The UK’s equality legislation looks ‘seriously wanting’ and could scupper the proposed Commission for Equality and Human Rights, a High Court judge claimed last week.
Delivering the Legal Action Group annual lecture in London, Mrs Justice Cox, a leading employment lawyer before being appointed to the High Court in 2002, said that set against an international backdrop, ‘it is strictly a misnomer to describe our domestic laws as amounting to equality legislation. There is no developed concept of equality in our own law’.
She said the law has grown up piecemeal. ‘What we do have is a confusing array of different and regrettably inconsistent laws; discrete, anti-discrimination Acts of Parliament, provisions dealing with aspects of equality to be found in other legislation; and now new sets of regulations, all prohibiting acts of discrimination on certain specified and limited grounds in certain specified circumstances…
‘There is no single piece of legislation harmonising all these laws, eliminating the inconsistencies, ensuring that each strand receives the same level of protection and providing a clear, positive right to equality for all the citizens of this country.
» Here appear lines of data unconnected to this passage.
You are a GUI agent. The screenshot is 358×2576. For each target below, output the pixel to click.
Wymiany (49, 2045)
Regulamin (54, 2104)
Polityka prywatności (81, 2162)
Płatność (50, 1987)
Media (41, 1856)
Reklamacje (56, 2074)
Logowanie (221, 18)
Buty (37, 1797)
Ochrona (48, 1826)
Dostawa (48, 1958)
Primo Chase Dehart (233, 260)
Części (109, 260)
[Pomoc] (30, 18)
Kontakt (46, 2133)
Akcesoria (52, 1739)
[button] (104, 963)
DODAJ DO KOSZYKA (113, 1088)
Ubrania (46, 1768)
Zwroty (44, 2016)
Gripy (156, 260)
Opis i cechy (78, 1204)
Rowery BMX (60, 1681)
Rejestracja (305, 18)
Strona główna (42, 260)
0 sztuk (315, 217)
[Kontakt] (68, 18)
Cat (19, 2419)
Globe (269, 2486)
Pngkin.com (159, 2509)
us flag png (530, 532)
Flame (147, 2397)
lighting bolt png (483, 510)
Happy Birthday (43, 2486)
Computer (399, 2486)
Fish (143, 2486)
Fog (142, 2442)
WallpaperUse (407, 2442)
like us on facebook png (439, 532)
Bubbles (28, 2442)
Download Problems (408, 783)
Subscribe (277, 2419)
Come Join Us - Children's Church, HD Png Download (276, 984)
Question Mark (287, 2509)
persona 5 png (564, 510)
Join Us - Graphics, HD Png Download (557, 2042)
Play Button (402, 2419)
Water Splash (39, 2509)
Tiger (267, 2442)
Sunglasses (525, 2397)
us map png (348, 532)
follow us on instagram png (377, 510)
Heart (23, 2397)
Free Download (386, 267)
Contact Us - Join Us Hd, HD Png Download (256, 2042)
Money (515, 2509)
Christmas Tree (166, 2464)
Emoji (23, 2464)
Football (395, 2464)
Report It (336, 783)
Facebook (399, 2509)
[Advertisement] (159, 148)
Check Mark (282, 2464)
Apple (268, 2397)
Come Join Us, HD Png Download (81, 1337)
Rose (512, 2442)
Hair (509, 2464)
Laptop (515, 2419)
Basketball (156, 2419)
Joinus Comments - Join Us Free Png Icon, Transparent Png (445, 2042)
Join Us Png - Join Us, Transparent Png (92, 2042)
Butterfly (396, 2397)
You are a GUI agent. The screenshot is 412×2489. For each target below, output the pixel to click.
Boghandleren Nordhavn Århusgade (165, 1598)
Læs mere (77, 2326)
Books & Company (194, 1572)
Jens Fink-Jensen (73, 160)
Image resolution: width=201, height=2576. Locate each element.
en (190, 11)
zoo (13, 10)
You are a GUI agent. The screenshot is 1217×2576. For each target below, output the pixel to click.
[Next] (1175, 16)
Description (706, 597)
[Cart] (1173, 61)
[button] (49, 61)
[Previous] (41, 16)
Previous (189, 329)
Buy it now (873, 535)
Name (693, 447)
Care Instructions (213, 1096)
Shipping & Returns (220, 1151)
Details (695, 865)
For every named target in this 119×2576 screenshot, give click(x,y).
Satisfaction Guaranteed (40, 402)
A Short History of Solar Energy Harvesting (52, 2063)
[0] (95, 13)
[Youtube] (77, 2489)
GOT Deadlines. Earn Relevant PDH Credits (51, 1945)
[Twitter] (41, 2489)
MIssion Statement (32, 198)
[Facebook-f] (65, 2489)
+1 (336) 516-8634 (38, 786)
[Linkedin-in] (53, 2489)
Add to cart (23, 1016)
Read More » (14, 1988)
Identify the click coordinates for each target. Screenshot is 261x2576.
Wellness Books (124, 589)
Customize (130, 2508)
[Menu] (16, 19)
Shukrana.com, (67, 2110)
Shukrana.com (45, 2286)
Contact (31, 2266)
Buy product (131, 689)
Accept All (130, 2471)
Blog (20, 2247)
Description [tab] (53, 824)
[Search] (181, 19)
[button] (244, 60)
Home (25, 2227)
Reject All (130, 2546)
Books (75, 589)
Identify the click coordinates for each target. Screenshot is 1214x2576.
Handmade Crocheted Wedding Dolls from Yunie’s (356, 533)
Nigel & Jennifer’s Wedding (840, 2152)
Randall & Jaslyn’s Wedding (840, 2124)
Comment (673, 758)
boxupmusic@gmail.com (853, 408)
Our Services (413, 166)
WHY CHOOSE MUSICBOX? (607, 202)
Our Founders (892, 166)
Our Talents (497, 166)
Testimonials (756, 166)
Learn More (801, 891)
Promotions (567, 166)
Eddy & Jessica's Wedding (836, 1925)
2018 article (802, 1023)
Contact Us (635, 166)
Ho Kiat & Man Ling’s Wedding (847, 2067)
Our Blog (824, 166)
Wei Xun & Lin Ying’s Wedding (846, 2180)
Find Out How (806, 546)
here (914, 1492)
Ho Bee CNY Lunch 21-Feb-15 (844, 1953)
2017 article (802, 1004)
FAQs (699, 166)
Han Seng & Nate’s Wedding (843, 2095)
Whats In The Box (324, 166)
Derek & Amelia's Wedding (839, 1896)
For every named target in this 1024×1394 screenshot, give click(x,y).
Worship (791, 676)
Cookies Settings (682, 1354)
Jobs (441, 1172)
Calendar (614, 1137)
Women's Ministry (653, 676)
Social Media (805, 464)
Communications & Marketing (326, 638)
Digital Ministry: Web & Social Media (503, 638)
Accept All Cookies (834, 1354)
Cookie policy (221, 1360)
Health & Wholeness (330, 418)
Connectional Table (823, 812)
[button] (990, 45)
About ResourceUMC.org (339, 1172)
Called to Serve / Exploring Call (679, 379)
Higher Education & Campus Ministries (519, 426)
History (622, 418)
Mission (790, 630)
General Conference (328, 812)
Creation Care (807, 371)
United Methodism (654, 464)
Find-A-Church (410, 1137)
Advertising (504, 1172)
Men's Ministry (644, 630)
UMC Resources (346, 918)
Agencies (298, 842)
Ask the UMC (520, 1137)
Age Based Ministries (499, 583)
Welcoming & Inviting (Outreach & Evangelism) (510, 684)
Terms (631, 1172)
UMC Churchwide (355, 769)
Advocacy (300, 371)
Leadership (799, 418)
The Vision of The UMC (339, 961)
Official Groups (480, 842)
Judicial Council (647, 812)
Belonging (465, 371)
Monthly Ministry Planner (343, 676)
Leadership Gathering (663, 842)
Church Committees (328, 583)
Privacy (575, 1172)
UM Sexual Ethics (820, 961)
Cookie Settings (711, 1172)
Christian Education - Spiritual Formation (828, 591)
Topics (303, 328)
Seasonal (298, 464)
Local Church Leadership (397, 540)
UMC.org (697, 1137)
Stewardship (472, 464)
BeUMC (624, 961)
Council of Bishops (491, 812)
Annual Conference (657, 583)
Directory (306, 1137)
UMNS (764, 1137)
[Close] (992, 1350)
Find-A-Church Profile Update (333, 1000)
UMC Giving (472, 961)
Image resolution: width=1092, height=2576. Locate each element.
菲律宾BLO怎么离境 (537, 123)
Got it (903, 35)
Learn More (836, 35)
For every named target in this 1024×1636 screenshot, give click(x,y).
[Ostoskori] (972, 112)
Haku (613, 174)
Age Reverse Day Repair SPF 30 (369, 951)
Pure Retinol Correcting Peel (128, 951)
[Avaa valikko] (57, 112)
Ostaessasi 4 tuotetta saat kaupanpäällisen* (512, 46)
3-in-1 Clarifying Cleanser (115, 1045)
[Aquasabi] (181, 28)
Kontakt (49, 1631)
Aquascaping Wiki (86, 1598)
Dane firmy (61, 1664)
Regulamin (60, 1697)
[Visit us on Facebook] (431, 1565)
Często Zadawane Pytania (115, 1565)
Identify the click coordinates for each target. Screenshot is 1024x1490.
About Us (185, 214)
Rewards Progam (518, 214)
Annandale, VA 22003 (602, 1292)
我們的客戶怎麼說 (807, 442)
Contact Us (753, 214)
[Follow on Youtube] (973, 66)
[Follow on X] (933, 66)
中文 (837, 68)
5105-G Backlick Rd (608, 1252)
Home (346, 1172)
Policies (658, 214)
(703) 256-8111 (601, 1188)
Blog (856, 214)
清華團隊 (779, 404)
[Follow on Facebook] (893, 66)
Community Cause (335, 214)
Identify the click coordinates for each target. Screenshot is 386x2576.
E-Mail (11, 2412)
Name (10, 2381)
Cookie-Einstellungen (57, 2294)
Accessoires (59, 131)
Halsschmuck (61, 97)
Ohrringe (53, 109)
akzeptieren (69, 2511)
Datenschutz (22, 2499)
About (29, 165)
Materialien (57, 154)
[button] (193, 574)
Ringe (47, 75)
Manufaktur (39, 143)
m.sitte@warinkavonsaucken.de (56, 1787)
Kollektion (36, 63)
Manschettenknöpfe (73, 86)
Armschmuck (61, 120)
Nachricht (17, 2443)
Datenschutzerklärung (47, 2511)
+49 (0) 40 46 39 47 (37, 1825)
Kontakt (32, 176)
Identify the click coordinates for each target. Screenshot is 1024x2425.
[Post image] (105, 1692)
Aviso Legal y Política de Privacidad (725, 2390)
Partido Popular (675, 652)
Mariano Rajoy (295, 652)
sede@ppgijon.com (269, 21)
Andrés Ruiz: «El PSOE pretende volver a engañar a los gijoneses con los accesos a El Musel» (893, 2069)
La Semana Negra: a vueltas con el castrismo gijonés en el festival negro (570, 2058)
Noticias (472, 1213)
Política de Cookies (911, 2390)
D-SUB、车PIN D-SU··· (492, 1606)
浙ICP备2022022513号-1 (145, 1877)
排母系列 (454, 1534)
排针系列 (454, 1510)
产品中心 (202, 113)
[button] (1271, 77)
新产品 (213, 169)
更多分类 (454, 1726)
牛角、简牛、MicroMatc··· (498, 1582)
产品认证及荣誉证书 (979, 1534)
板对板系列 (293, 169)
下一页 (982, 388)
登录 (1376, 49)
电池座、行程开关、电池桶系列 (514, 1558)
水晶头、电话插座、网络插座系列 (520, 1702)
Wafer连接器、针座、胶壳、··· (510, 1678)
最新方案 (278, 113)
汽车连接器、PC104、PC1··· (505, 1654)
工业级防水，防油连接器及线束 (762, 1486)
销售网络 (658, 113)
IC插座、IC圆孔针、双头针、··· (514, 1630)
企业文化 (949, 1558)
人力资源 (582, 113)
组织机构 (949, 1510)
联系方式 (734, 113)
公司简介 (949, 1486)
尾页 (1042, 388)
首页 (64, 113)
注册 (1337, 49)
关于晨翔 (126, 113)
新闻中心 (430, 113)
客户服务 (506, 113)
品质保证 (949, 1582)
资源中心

The present system has led to increasing and unacceptable legal complexity and unfortunately it looks set to continue. It is harder for employers to understand their legal obligations, harder for victims to seek redress and harder for judges to decide what the law is.’
Mrs Justice Cox also called for the Equal Pay Act, the Sex Discrimination Act and the Race Relations Act – all passed in the 1970s – to be updated, describing them as ‘undoubtedly creatures of their time’. She added that while they have done some good, ‘they have not delivered on substantive equality or equality of outcome’.
‘In its present form, the legislation renders compliance with legal obligations too dependent on the willingness and ability of individuals to take cases to court or tribunal and to enter the lottery of litigation, rather than by imposing positive duties on employers to promote equality in the workplace and to take steps to avoid litigation altogether.’
The judge highlighted three particular issues of concern: the lack of positive duties placed on public authorities to take steps to promote equality, leading to ‘institutionalised discrimination’; ‘the concept of indirect discrimination, which in my view we have never been able properly to get to grips with’; and her concern that the proposed Commission for Equality and Human Rights will not be able to fulfil its brief because the laws it has to work with are not accessible and clear.
‘It will be a tragedy if all [the commission’s] efforts have to be concentrated in securing compliance with complex, inaccessible and inconsistent discrimination laws. Progress in challenging inequality at work in this country will in my view be undermined, just at the time when the benefits of a clear, principled and coherent approach to tackling the problems are being realised by all those working in this field.’